The Man Who Hates Women
Feminists find an improbable label for Roberts
Supreme Court nominee John Roberts, who has received the highest possible rating of "well-qualified" from the American Bar Association, seems to have a unique talent for driving the feminist establishment to distraction.
First, there was the appalling ad by NARAL Pro-Choice America, charging that Roberts had filed court briefs supporting abortion-clinic bombers because he once argued that a federal law against conspiracies to deny equal rights to certain groups could not be used against nonviolent protesters at abortion clinics. (The Supreme Court eventually agreed, 6-3). Even most abortion rights advocates were dismayed by this smear, and NARAL quickly withdrew the ad.
Then, after the National Archives released the memos Roberts wrote as a legal adviser in the Reagan White House in 1982-86, there were new discoveries of Roberts's crimes against womanhood. Horror of horrors, he opposed measures to promote equal pay! It turns out, though, that what Roberts actually opposed was "comparable worth"—a briefly popular doctrine which proposed equalizing pay in female-dominated jobs (e.g. laundry worker) and supposedly comparable male-dominated ones (e.g. truck driver).

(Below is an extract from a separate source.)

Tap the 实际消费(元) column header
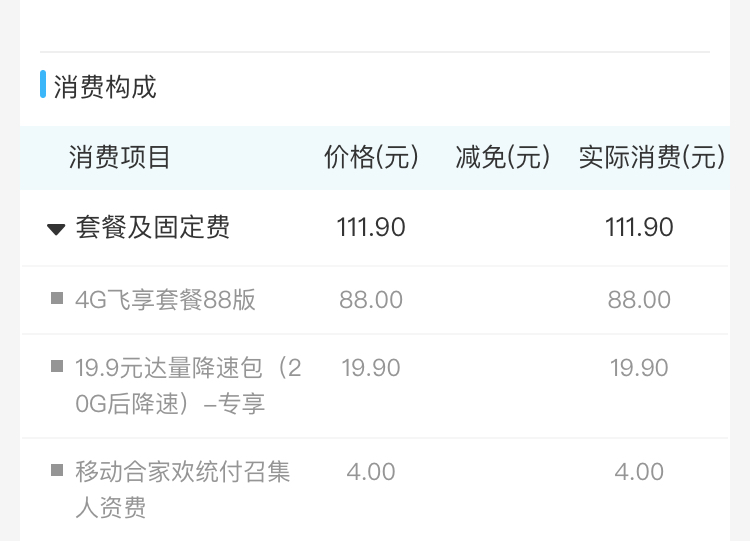The image size is (750, 541). click(x=651, y=157)
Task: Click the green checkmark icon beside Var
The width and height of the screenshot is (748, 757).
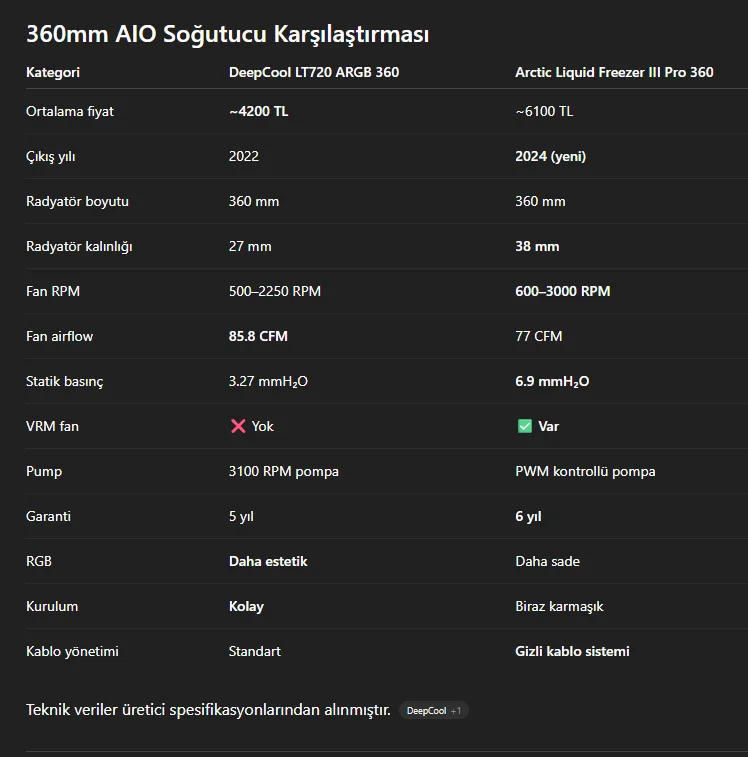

In a letter to three Republican congresswomen who had backed this proposal, Roberts quite correctly characterized it as a "radical redistributive concept" that "mandates nothing less than central planning of the economy." The idea that bureaucrats, judges, and "experts" can determine fair pay is absurd—particularly, as liberal commentator Michael Lind has pointed out on the TPMCafe website, in an ever-shifting job market and in an era of constant technological revolutions.
Roberts's other offenses? In 1983, reviewing a report on state-by-state initiatives to combat sex discrimination, he singled out several ideas as "highly objectionable"—among them, special tuition breaks for women at state colleges to compensate for their lower earnings (a scheme so harebrained and so blatantly discriminatory that it's amazing it was seriously considered) and preferential treatment for women and minorities during layoffs. Looks like Roberts believed that equality actually means—well, equality.
Elsewhere, Roberts dismisses as "crass considerations" a proposal that Reagan should elevate Sandra Day O'Connor to chief justice in order to win more female votes.
Then, there's the controversy over a joke in one of the memos. Commenting on the recommendation of White House staffer Linda Arey for an award honoring women who had changed professions after 30, Roberts noted that Arey, a schoolteacher turned lawyer, had "encouraged many former homemakers to enter law school and become lawyers." He added, "Some might question whether encouraging homemakers to become lawyers contributes to the common good, but I suppose that is for the judges to decide."
This is obviously a jab at lawyers, not women—to be taken no more seriously than a line in another memo in which Roberts calls a Girl Scout who had sold 10,000 boxes of cookies and wanted to sell one to President Reagan "the little huckster." Unfortunately, some people seem anxious to validate the stereotype of feminists as humor-deprived. National Organization for Women president Kim Gandy told the Chicago Tribune that Roberts's views were not conservative but "Neanderthal," since many conservatives "expect women to be paid fairly" and "think women should become lawyers if they want to be lawyers." (Never mind that the Neanderthal is married to a woman lawyer.)
Not to be outdone, Elliot Mincberg, senior vice president of People for the American Way, accuses Roberts of a dismissive or even hostile attitude toward "laws and theories and arguments that would promote equality for women." Even some of the mainstream press has echoed the party line: The Washington Post story on the memos was headlined, "Roberts Resisted Women's Rights."
In Slate, legal correspondent Dahlia Lithwick finds that even if the feminist ideas Roberts criticized were bad, it doesn't get him off the hook because he criticized them in a disrespectful tone. Lithwick wonders whether Roberts may be nothing less than "a woman-hater." Her smoking gun? An article he once wrote opposing the gender integration of an all-boy Catholic school, which included a sexist joke about giggling and blushing blondes in the classroom. This article was written in 1972, when Roberts was a 17-year-old high school junior. Maybe some intrepid reporter will dig deeper and find out what he said about girls in kindergarten.
Roberts's views on abortion and other issues may be a legitimate cause for concern for women's rights groups. Yet so far his critics have resorted to so many bad arguments that one must wonder if they have any good ones.